**GOALS:**
1. Please rewrite the devotional reflection starting with "I Samuel 2:35" and going on through "too much confirmation.", replacing "fuzzy" with "blurry".
2. According to the devotional reflection, where is the writer's Permanent To-do List kept?

**PASSAGE TO READ:**
_ _ _ _ _

“But I will raise up for Myself
a faithful priest who will do
according to what is in
My heart and in My soul;
and I will build him an enduring house,
and he will walk before My anointed always.”
I Samuel 2:35
You know those days when you ask ‘Why? ‘Why am I doing this?’
Those days when the task seems bigger than it did yesterday. The goal seems a bit fuzzy. Energy is waning and you just want to sit down. I had one of those days last week. I was tired — mentally, physically, emotionally tired. This year has been a “Go forward” year. I’ve been moving out of comfort zones and into new territory with writing and music and marketing. I know I’m doing what I’m supposed to do; there has been too much confirmation.
But the question still caught in my throat: ‘Why?’
Warm water ran over my face as I read my Permanent To-do List on the whiteboard in the shower:
- Go forward
I read the words several times, although they’re memorized from sharing my mornings with them for the last two years. They make perfect sense. Words I believe and cling to. Yet my weary mind stepped sideways for a moment. “Why?” I asked. “Why am I doing this?”
And as soft as the water on my neck, He said, “For Me.”

_ _ _ _ _

**DATA LINES:**

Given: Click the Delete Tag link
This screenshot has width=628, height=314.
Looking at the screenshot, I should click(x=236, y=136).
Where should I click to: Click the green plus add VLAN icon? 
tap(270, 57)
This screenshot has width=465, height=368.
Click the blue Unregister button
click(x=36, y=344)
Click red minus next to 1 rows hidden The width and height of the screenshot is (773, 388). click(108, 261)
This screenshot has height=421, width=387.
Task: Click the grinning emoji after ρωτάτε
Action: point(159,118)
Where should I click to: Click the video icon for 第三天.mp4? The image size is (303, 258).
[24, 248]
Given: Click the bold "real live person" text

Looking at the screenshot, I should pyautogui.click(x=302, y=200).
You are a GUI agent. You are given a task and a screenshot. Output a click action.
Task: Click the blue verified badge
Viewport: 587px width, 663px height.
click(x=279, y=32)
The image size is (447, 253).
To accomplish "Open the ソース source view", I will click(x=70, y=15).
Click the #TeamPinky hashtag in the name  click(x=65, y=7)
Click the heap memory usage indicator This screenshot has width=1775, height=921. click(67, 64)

_ _ _ _ _

**PROBLEM SOLUTIONS:**
1.
I Samuel 2:35
You know those days when you ask ‘Why? ‘Why am I doing this?’
Those days when the task seems bigger than it did yesterday. The goal seems a bit blurry. Energy is waning and you just want to sit down. I had one of those days last week. I was tired — mentally, physically, emotionally tired. This year has been a “Go forward” year. I’ve been moving out of comfort zones and into new territory with writing and music and marketing. I know I’m doing what I’m supposed to do; there has been too much confirmation.

2. On the whiteboard in the shower.